Trends and life lessons
These Tjukurpa stories are not regarded as dry history. Often,
there is a moral lesson to be taught, and during initiation ceremonies
young Anangu are introduced to the deeper meanings of the ancestral
stories. In the Mita and Lunkata story, the antisocial behavior of the
Blue-Tongued Lizard men illustrates what people think of those who refuse
to divide meat with those entitled to share it, although the consequences
were more dramatic than they might be in everyday life. The ancient
stories teach the many crosscutting economic, political, and religious
obligations associated with the Tjukurpa stories that form the basis for
aboriginal law.
The ancestors who appear in the inma are described as men and
women: They used tools and weapons, but they also behaved in ways
illuminated by their animal counterparts. Another tale, for example, tells
of the Possum ancestor who steals two Carpet Snake girls from Uluru and
ties them up with a love song in the same way he clings to branches with
his curling tail.
The worldview expressed in the narratives gives meaning to many
aspects of traditional social life. The creation period is remembered as
an age when the consequences of the heroes' behavior established the form
of the everyday world. So the dilemma of the Mala community of
Uluru--having to refuse to help the men from the west prepare for their
dances--is said to explain why today men from Uluru and Kikingkura wear
different kinds of body decoration. And when the Two Boys quarreled over
the water that one, through his selfishness, concealed, they created a
division in language.
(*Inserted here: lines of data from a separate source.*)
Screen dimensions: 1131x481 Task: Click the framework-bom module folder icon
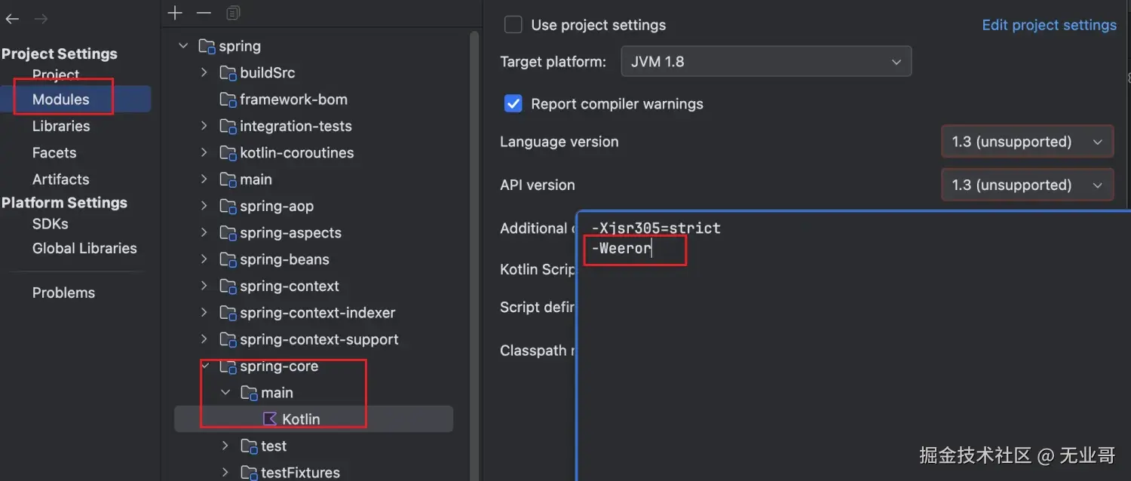[x=228, y=100]
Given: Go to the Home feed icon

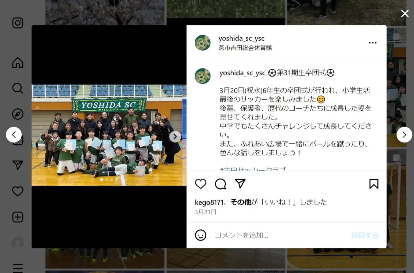Looking at the screenshot, I should pyautogui.click(x=18, y=63).
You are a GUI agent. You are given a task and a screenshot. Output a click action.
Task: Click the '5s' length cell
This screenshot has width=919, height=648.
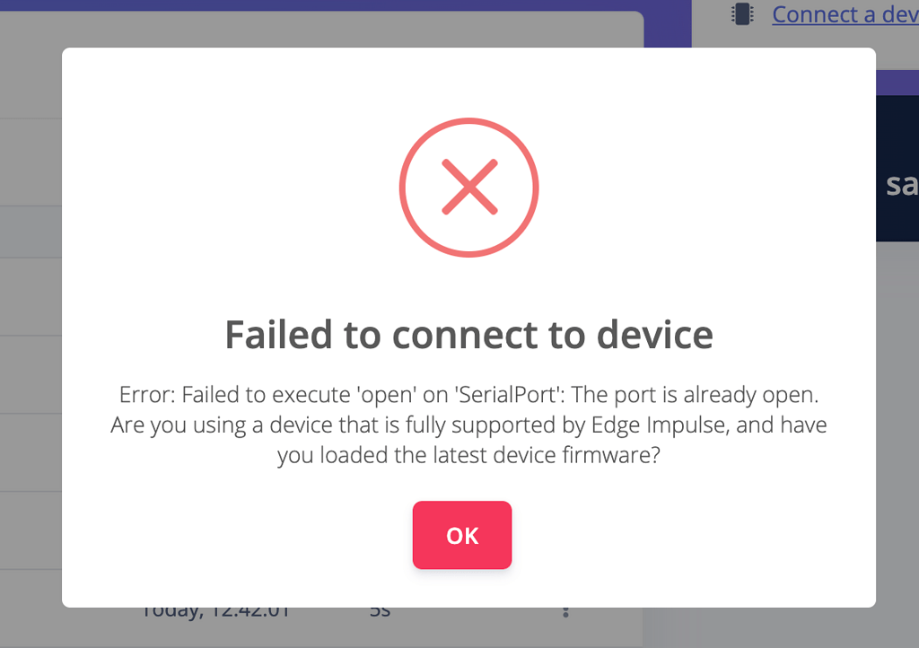380,614
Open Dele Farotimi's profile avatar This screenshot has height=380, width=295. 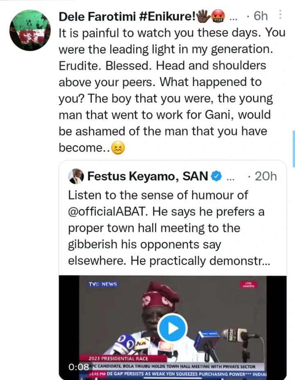pyautogui.click(x=30, y=30)
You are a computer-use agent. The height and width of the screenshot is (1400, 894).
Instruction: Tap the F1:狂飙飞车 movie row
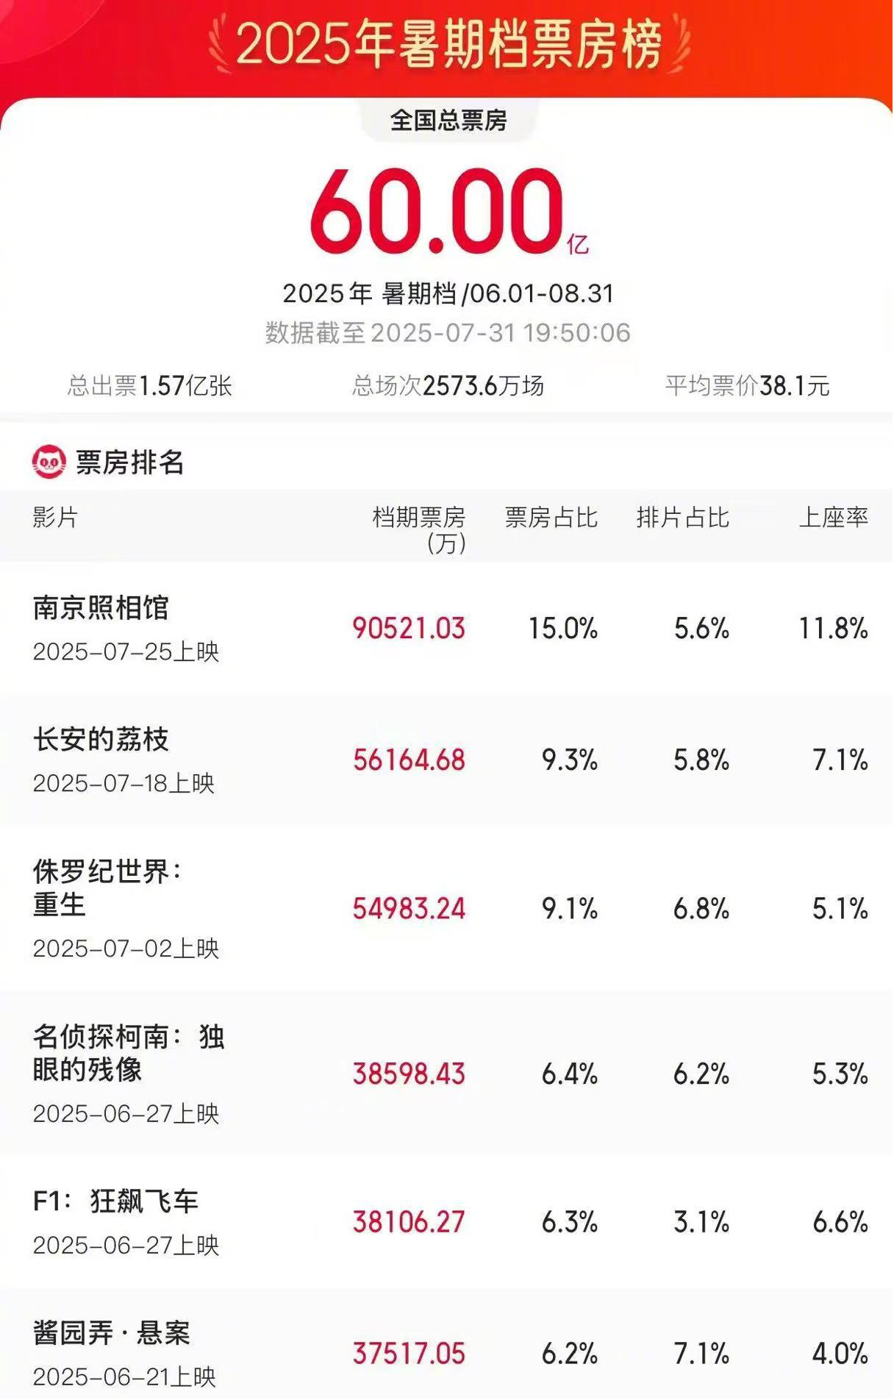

It was the selfish boy who first spoke a different
dialect.
The characters of the Tjukurpa form the aboriginal pantheon. It is
a pragmatic community of individuals with different personalities and
temperaments. Soon after birth, a new arrival to the Anangu is associated
with a specific ancestral being. The identity is based partly on the
birthplace and partly on the child's perceived character. Long family
trees are not found in this society, but by giving each individual a
personal dreaming, the community reaffirms its links to the past and
constantly re-creates the ancestral world. On death, a person becomes his
dreaming. To die and be buried in one's own country ensures that this will
occur.
The idea that ancestral beings shaped the landscape is known to
many white Australians through the awareness of sacred sites. It is
possible to think of the features at such sites as a living record of the
ancestral saga, because a particular being leaves a visible imprint of his
activities at a series of locations. Aboriginal people can point to them,
saying, here is the Blue-Tongued Lizard men's shelter, here is the emu
meat. These stories of the mythical past are expressed in all forms of
aboriginal culture. They are the core of ceremonial life, the theme of
ritualistic songs, the subject of their art. In these ways, the Aborigines
of Uluru keep alive the ties that bind them so closely to the rock, the
great monolith under whose shadow they were born.